Kathmandu: Nepal has formed a political committee to resolve the prickly issue of delineation of provinces under the new Constitution as part of government's efforts to achieve reconciliation with the Madhesis.
A cabinet meeting held on Thursday evening, ahead of Prime Minister K P Oli's maiden India visit, took the decision to constitute an 11-member political body under the leadership of Deputy Prime Minister and Foreign Minister Kamal Thapa to recommend solutions for resolving the dispute on provincial boundaries.
Minister for Information and Communications Sherdhan Rai told the media that the political committee has been formed with an aim to resolve the ongoing political crisis in the country.
Rai said the committee would try and work through political consensus among all parties including the United Democratic Madhesi Front, the four-party alliance, that had been protesting for months over division of their homeland.
He said the committee would announce the 'Terms of Reference' as soon as it got final shape. Defining the ToR has remained major bone of contention with the agitating Madhesi parties.
The committee has been allotted three-month's time to submit its final report on the demarcation of provinces.

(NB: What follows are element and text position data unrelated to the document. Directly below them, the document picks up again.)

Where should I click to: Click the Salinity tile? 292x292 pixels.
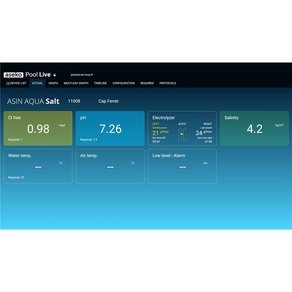click(254, 128)
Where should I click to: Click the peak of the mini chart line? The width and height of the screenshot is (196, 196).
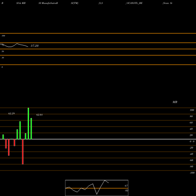[105, 180]
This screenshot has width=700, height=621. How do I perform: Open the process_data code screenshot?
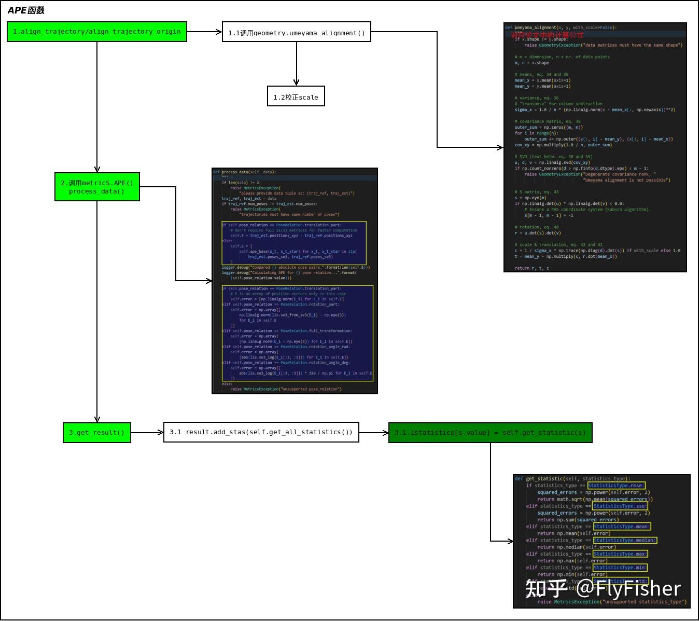295,281
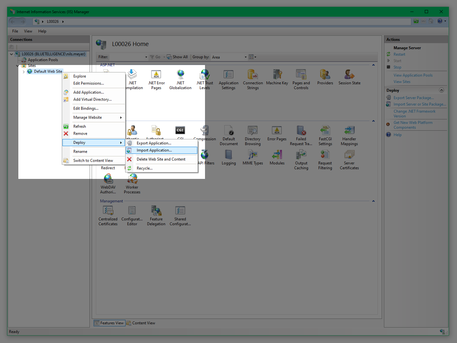Viewport: 457px width, 343px height.
Task: Switch to Content View tab
Action: pos(141,323)
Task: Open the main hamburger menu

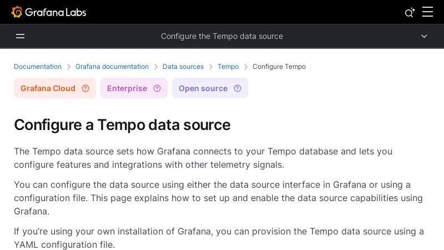Action: tap(427, 12)
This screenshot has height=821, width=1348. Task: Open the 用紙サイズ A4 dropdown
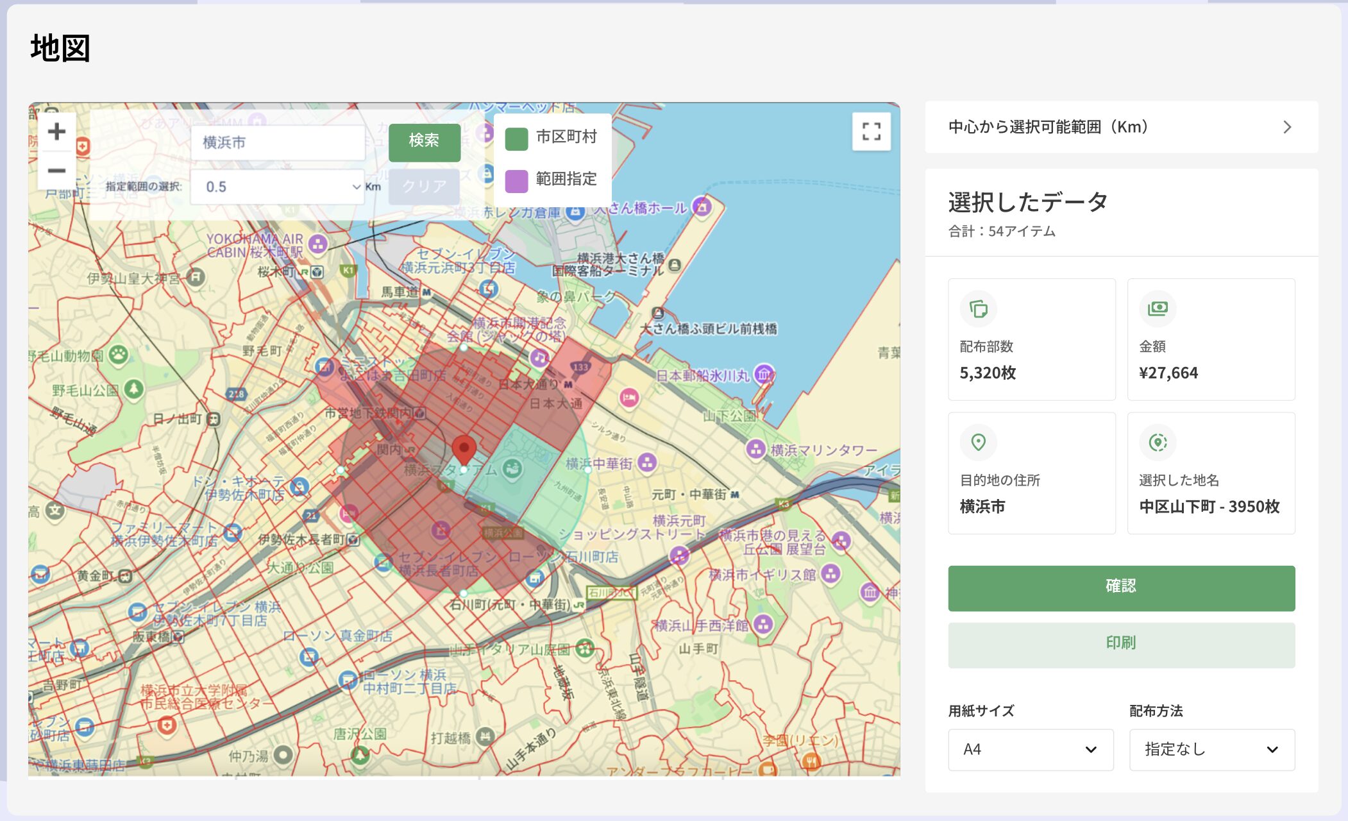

"Today's cabinet meeting has decided to constitute the body which will be given full shape once the prime minister returns home from India visit," Education Minister Girirajmani Pokharel was quoted as saying by My Republica.
"We have decided to select its members later with the view to incorporate representatives from agitating Madhesi parties as well," he said.
The cabinet decision came a day before Prime Minister Oli's six-day India visit as part of his commitment that the government would form the political body prior to his trip.
Earlier, Nepal's three major parties -- Nepali Congress, CPN-UML and UCPN (Maoist) -- and the constituent parties of the agitating UDMF had agreed to form a high-level political committee to suggest a solution for the demarcation dispute within three months of its formation.
Madhesis, who are largely of Indian-origin, led a nearly six-month-long violent protest over better representation in the Parliament and the federal structure of the new Constitution that divides their ancestral homeland that claimed over 50 lives before being called off unexpectedly.
The UDMF officially announced withdrawal of their protests including the border blockade earlier this month.